Wednesday, December 12, 2012

Stress and Relaxation


Today I had a pretty easy day working with kids but spent most of the time thinking about and writing plans for the five weeks of work I'm going to miss while recovering from neck surgery. It's a stressful task to lay out that length of time's planning for someone else to administer to my classes. I need to write stuff that is pretty much paint-by-numbers but which also allows flexibility for different teachers to put their mark on. Also, it has to be super easy to track kids' grades without the teachers having to take on a ton more of work. It's a lot and it was weighing on me today.

Along with that is the concern I have that if I don't lay out perfectly formed plans, my colleagues will think me a slacker and lousy person. This concern is a leftover of how I have felt about myself for many, many years (as I talked about some in yesterday's post) and it is absolute poppycock. I felt the idea coming on and took a moment to remind myself that I can only do my best, that my colleagues like and appreciate me, and that I'm unlikely to reach perfection in sub-planning. I let that sink in and kept writing my plans. "I can do this," I told myself. And I did it.

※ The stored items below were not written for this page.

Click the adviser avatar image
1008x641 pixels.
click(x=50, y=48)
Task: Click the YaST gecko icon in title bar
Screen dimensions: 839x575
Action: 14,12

I had to get the word done on time because I had my pre-op appointment with the neurosurgeon and the hospital. At the neurosurgeon, a nurse ran through some procedures I would need to follow, a doctor came in and had me sign papers after he had discussed the surgery, and then my surgeon talked with me. Things were going alright until he said that my insurance was denying the surgery.

What?

My heart picked up its pace, my stomach moved, and I began to spiral up into a quiet panic. The surgeon assured me that my particular insurance company is famous for this, that they were putting a call into him within the hour, and that he figured he would be able to get it approved. I nodded, but I was no longer calm. We finished talking and it was time for me to go up to the hospital for more pre-op.

As I drove up there I was going through the old habits of worry. Why had I done all that planning? How was I going to reverse everything at work? When would I fit in six weeks of physical therapy if that's what was required? And how could I schedule a new surgery time that would work as well as this one?

I pulled into the parking garage, parked the car on the third floor, walked down to the street and realized I had left my phone in the car. I needed it in case the surgeon called about the insurance.

I closed my eyes, standing on the sidewalk, and breathed a couple times until the angry shouts that had built in me subsided. I saw that I was only a handful of steps from the stairwell, remembered that my car was the second one from that stairwell, and decided that walking up a couple flights of stairs was actually good for me. And so I went.

By the time I was back down on the street, phone in hand, I wasn't worried any more about the insurance. I had gotten so distracted by the tragedy of leaving my phone in my car and having to retrieve it that the insurance thing had been pushed out of my mind. Once I had the phone, I decided not to let the worry over insurance back into my mind. Go figure, it worked.

After the hospital pre-op, I got a call from the surgeon saying that it had worked out just as he had figured. No problem. We're ready to go for Monday. I'm going to have my neck repaired. This is good. And no amount of panic or calm would have changed the decision they were going to make. All it could do is change how I would experience the whole thing.

There aren't the only worries I have in my life. In fact, they pale in comparison to the real worries I have. But the lesson is the same for me and I'm hoping that writing it down helps me to remember. I have choices to make. I've chosen surgery to fix my neck. I chose today not to worry about things beyond my control. And tonight I chose, most wisely, to write on.